Basketball-Bundes-ligist Medi Bayreuth kann wieder optimistischer in die Zukunft sehen. Die Oberfranken feierten am Sonntag einen überlegenen 90:71 (51:28)-Sieg über Play-Off-Kandidat Phoenix Hagen und konnten sich auf Platz 15 in der Tabelle vorschieben. Mit Würzburg, Tübingen und Vechta gingen die Rivalen im Kampf um den Klassenerhalt allesamt leer aus.

"Wir waren zu Beginn hellwach, haben schnell einen guten Rhythmus in der Offensive gefunden, intensiv verteidigt und vor allem den Rebound kontrolliert", brachte es Headcoach Michael Koch nach dem dritten Erfolg unter seiner Regie auf den Punkt. Und in der Tat: Während die Bayreuther vom Start weg mit hoher Intensität zu Werke gingen und keinen Ball verloren gaben, ließen es die Gäste aus Westfalen etwas gemächlicher angehen. Das zeigte sich schnell am Spielstand: Bereits in der 7. Minute sorgte Kyle Weems mit einem Dreier für die erste zweistellige Bayreuther Führung (20:8), die bis zur ersten Viertelpause (28:12) weiter anwuchs.

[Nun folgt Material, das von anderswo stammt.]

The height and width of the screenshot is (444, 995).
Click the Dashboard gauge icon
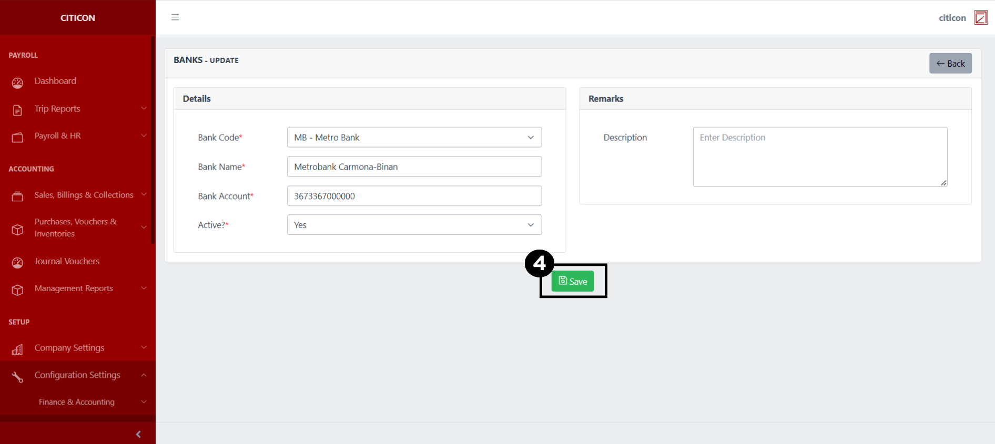(17, 82)
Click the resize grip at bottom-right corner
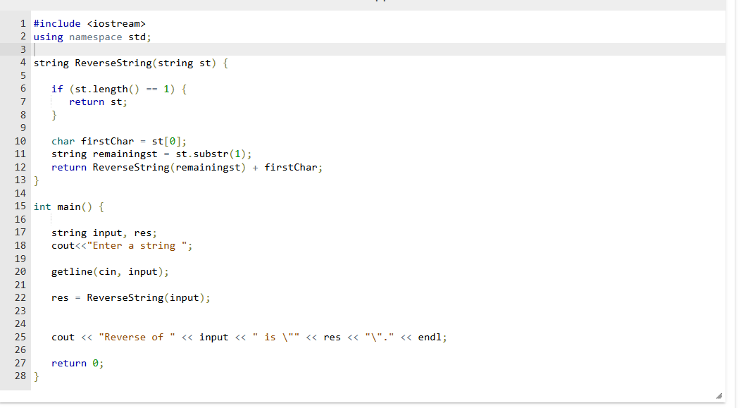The width and height of the screenshot is (741, 408). 718,395
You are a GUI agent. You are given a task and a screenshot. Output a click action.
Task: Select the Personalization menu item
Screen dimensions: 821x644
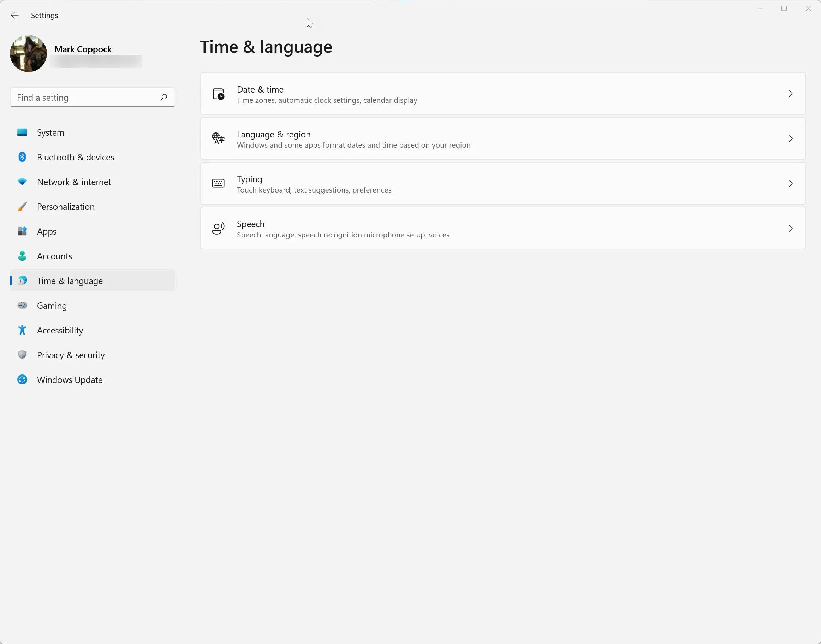coord(65,207)
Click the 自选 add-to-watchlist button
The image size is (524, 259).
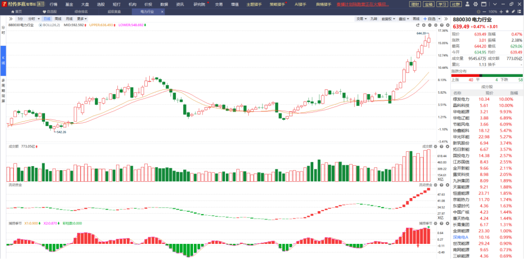429,19
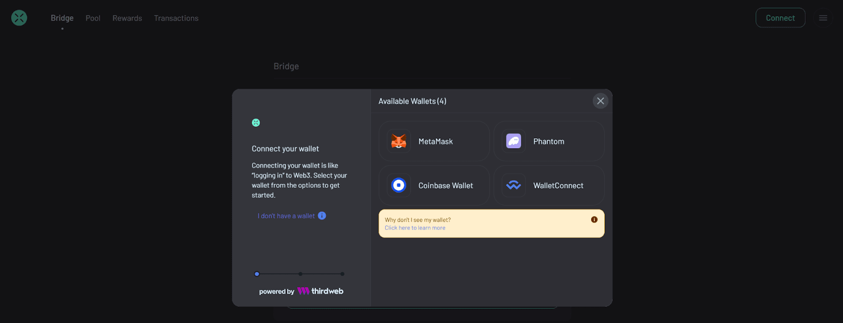
Task: Click the Coinbase Wallet blue circle icon
Action: pos(399,185)
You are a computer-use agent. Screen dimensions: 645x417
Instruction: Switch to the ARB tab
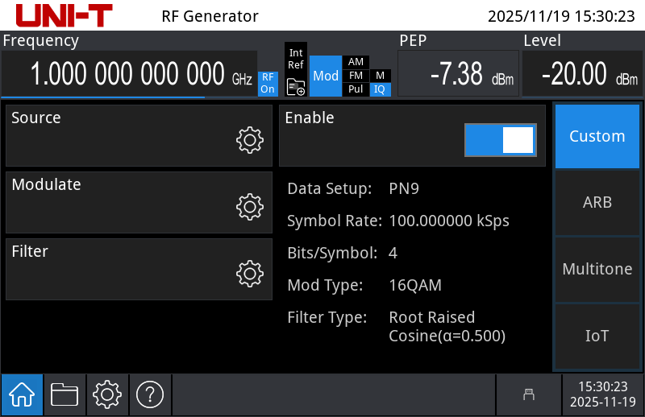pos(597,202)
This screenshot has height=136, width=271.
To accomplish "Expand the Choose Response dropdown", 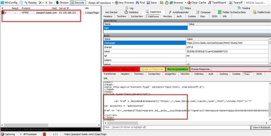I will pos(230,69).
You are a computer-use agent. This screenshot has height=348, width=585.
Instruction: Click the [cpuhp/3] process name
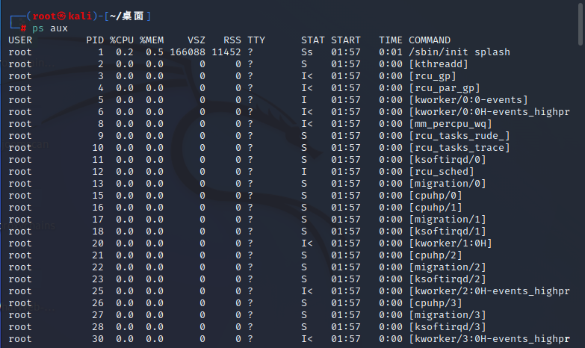click(x=436, y=303)
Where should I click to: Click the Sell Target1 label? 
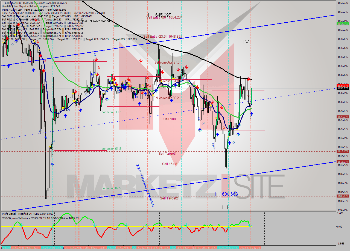pyautogui.click(x=167, y=154)
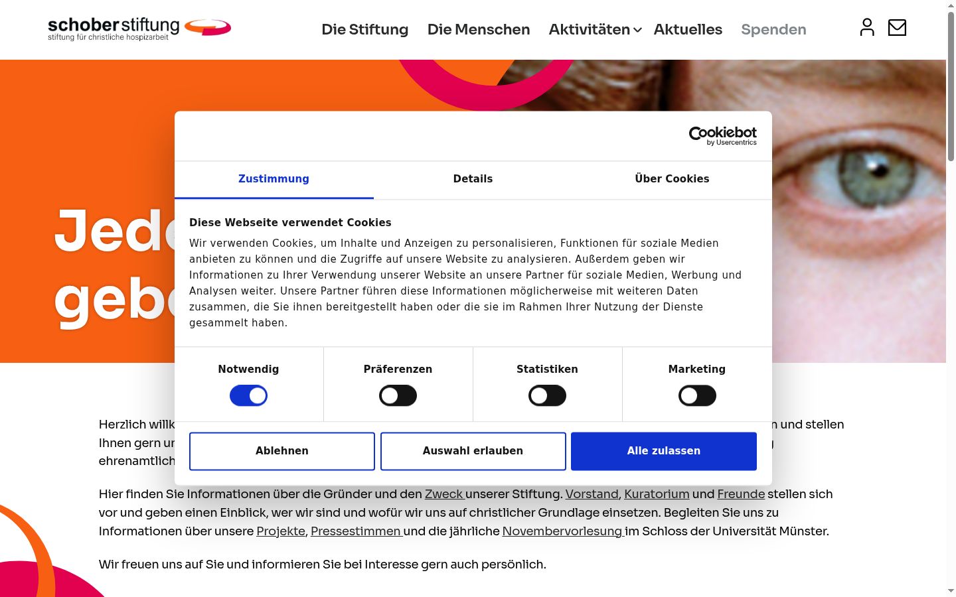The width and height of the screenshot is (956, 597).
Task: Switch to the Details tab
Action: click(x=473, y=179)
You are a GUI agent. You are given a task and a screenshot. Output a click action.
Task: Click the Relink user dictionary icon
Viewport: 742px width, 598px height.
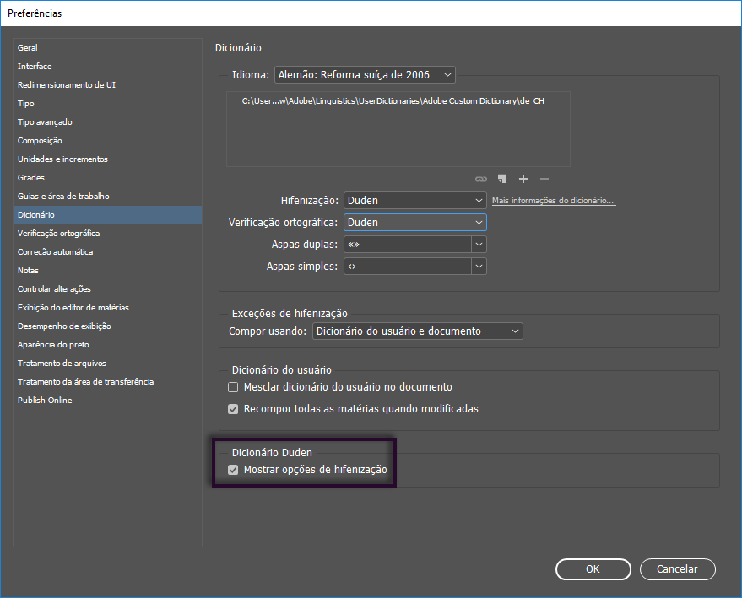pos(481,179)
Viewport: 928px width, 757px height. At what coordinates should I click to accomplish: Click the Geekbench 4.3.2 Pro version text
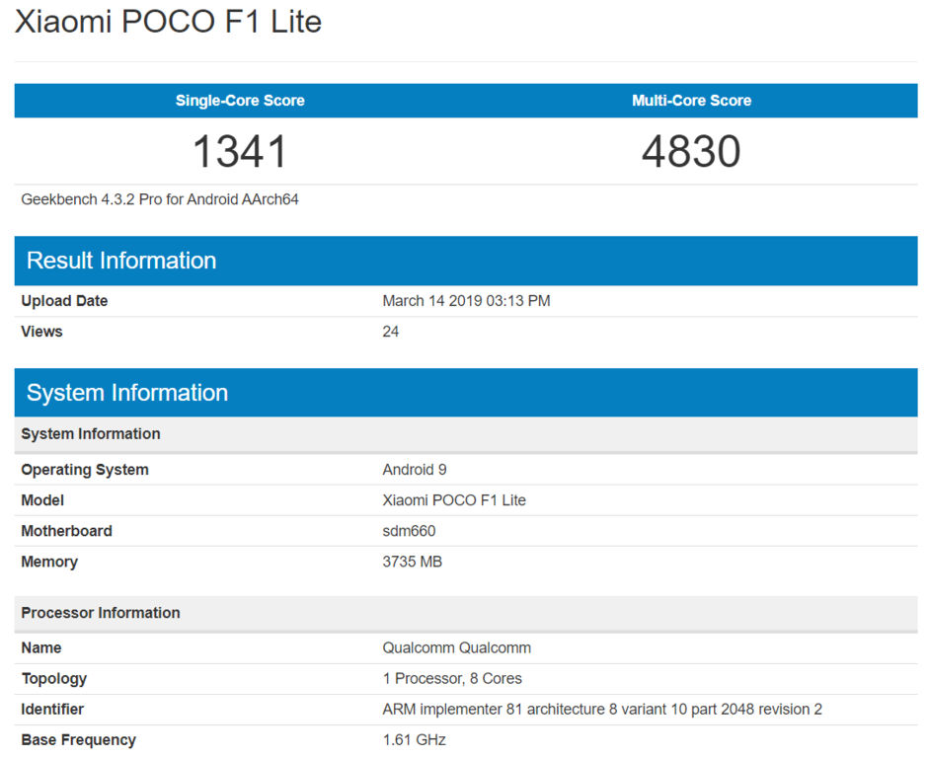click(x=160, y=199)
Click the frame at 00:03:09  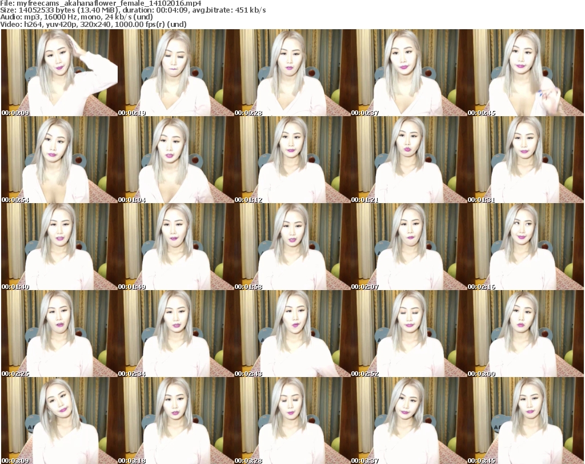click(59, 421)
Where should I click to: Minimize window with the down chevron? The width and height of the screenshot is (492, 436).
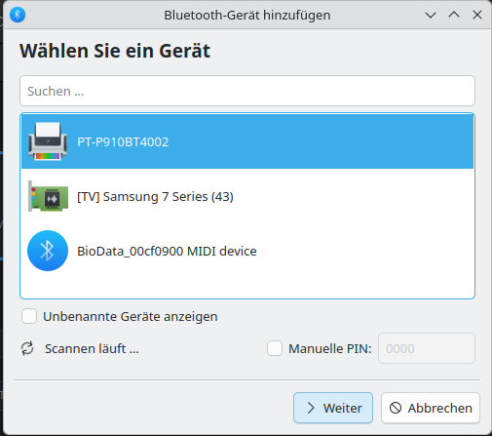coord(431,15)
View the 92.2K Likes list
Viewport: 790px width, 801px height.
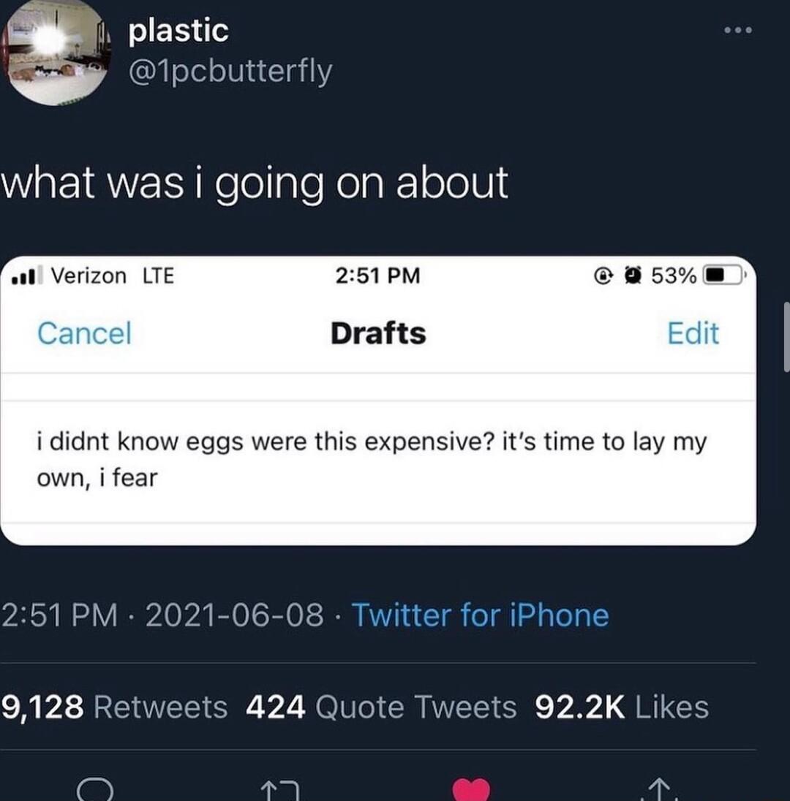[x=622, y=707]
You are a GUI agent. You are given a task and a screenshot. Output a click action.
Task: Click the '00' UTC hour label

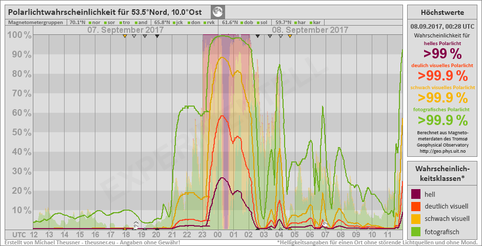[217, 234]
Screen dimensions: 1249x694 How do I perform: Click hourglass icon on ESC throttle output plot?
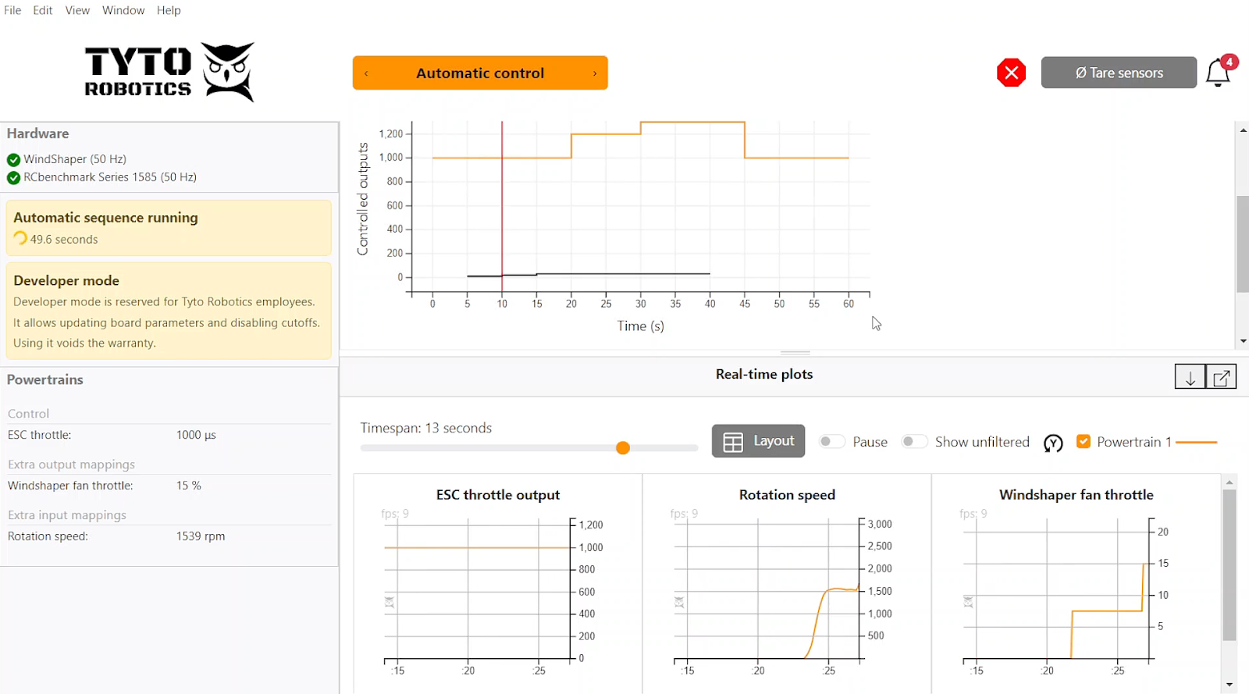click(x=390, y=602)
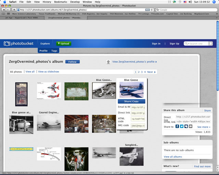Switch to the Tags tab
Viewport: 219px width, 175px height.
[x=54, y=51]
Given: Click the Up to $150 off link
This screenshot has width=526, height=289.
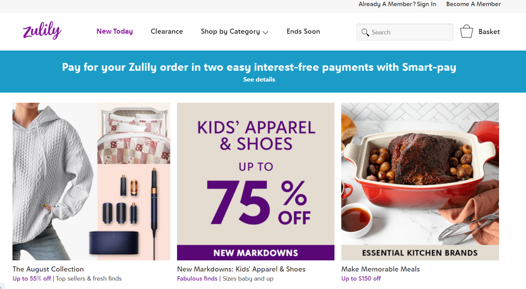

Den besseren Start in die zweiten zehn Minuten erwischten die Hagener, die mit aggressiver Halbfeldpresse und einem 10:2-Lauf auf 22:30 (13.) verkürzten. Fünf Punkte in Serie des überragenden Weems stoppten jedoch die Aufholjagd der Gäste. Ronald Burrell legte vier weitere Zähler nach. Weems verzückte, mehrfach glänzend von Kevin Hamilton in Szene gesetzt, die 3080 Zuschauer und foppte ein ums andere Mal die Hagener Defensive. Er stellte seinen Punktezähler bis zur Halbzeitpause auf 20.

"Eine Katastrophe"

Beim Stand von 51:28 wurden die Seiten gewechselt. "Die erste Halbzeit war eine Katastrophe. Meine Mannschaft hat es an so gut wie allem vermissen lassen, das man braucht, um überhaupt vernünftig Basketball spielen zu können", ging Gästecoach Ingo Freyer mit seinem Team hart ins Gericht, wenngleich sich die Westfalen in den zweiten zwanzig Minuten etwas besser präsentierten. Das lag in erster Linie an der Umstellung auf Zonenverteidigung, mit der die Bayreuther zunächst einige Probleme hatten. Bis auf 47:61 (28.) konnten die Feuervögel noch einmal verkürzen. Beim Stand von 65:47 ging es in den letzten Spielabschnitt, in dem Beckham Wyrick gleich mit zwei Dreiern zum 74:47-Zwischenstand (32.) die letzten Hoffnungen der Gäste zerstörte.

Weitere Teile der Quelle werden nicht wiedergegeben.